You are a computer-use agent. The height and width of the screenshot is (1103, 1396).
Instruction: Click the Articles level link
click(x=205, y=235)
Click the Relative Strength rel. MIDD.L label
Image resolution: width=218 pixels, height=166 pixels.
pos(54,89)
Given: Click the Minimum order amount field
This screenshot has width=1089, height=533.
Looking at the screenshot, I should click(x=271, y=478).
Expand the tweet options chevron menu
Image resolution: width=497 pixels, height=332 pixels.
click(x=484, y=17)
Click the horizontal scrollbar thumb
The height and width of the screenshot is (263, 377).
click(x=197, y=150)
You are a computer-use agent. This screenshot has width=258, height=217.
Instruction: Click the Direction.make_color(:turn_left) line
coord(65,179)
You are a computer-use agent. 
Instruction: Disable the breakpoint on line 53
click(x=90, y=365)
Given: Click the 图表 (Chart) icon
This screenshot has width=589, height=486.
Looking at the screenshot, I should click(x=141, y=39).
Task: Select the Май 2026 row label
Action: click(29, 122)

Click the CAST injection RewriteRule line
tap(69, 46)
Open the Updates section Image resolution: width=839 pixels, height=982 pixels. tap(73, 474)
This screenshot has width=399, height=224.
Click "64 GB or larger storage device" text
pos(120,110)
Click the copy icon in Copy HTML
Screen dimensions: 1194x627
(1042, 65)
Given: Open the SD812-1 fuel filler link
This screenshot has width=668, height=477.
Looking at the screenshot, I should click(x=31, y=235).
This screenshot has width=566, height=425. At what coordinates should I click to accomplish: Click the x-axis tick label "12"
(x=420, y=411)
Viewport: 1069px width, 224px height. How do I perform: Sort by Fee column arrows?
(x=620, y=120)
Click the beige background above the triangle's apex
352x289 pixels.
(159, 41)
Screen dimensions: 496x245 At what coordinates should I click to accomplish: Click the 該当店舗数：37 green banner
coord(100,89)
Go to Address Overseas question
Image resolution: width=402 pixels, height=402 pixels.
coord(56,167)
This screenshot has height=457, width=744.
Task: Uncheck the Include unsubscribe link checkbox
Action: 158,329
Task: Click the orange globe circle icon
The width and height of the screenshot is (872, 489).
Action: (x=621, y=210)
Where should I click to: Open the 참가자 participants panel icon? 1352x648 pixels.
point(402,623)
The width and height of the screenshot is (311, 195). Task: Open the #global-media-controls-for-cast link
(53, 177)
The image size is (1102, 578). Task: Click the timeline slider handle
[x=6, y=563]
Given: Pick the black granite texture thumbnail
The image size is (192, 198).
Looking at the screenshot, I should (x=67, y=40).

[Assigned task]
Repeat the records above in full, character for character.

[Final answer]
You are a computer-use agent. The height and width of the screenshot is (1103, 1396).
Instruction: Click the Articles level link
click(x=205, y=235)
Click the Relative Strength rel. MIDD.L label
Image resolution: width=218 pixels, height=166 pixels.
pos(54,89)
Given: Click the Minimum order amount field
This screenshot has width=1089, height=533.
Looking at the screenshot, I should click(x=271, y=478).
Expand the tweet options chevron menu
Image resolution: width=497 pixels, height=332 pixels.
click(x=484, y=17)
Click the horizontal scrollbar thumb
The height and width of the screenshot is (263, 377).
click(x=197, y=150)
You are a computer-use agent. This screenshot has width=258, height=217.
Instruction: Click the Direction.make_color(:turn_left) line
coord(65,179)
You are a computer-use agent. 
Instruction: Disable the breakpoint on line 53
click(x=90, y=365)
Given: Click the 图表 (Chart) icon
This screenshot has width=589, height=486.
Looking at the screenshot, I should click(x=141, y=39).
Task: Select the Май 2026 row label
Action: click(29, 122)

Click the CAST injection RewriteRule line
tap(69, 46)
Open the Updates section Image resolution: width=839 pixels, height=982 pixels. tap(73, 474)
This screenshot has width=399, height=224.
Click "64 GB or larger storage device" text
pos(120,110)
Click the copy icon in Copy HTML
Screen dimensions: 1194x627
(1042, 65)
Given: Open the SD812-1 fuel filler link
This screenshot has width=668, height=477.
Looking at the screenshot, I should click(x=31, y=235).
This screenshot has width=566, height=425. At what coordinates should I click to accomplish: Click the x-axis tick label "12"
(x=420, y=411)
Viewport: 1069px width, 224px height. How do I perform: Sort by Fee column arrows?
(x=620, y=120)
Click the beige background above the triangle's apex
352x289 pixels.
(159, 41)
Screen dimensions: 496x245 At what coordinates should I click to accomplish: Click the 該当店舗数：37 green banner
coord(100,89)
Go to Address Overseas question
Image resolution: width=402 pixels, height=402 pixels.
coord(56,167)
This screenshot has height=457, width=744.
Task: Uncheck the Include unsubscribe link checkbox
Action: 158,329
Task: Click the orange globe circle icon
The width and height of the screenshot is (872, 489).
Action: (x=621, y=210)
Where should I click to: Open the 참가자 participants panel icon? 1352x648 pixels.
point(402,623)
The width and height of the screenshot is (311, 195). Task: Open the #global-media-controls-for-cast link
(53, 177)
The image size is (1102, 578). Task: Click the timeline slider handle
[x=6, y=563]
Given: Pick the black granite texture thumbnail
The image size is (192, 198).
Looking at the screenshot, I should (x=67, y=40).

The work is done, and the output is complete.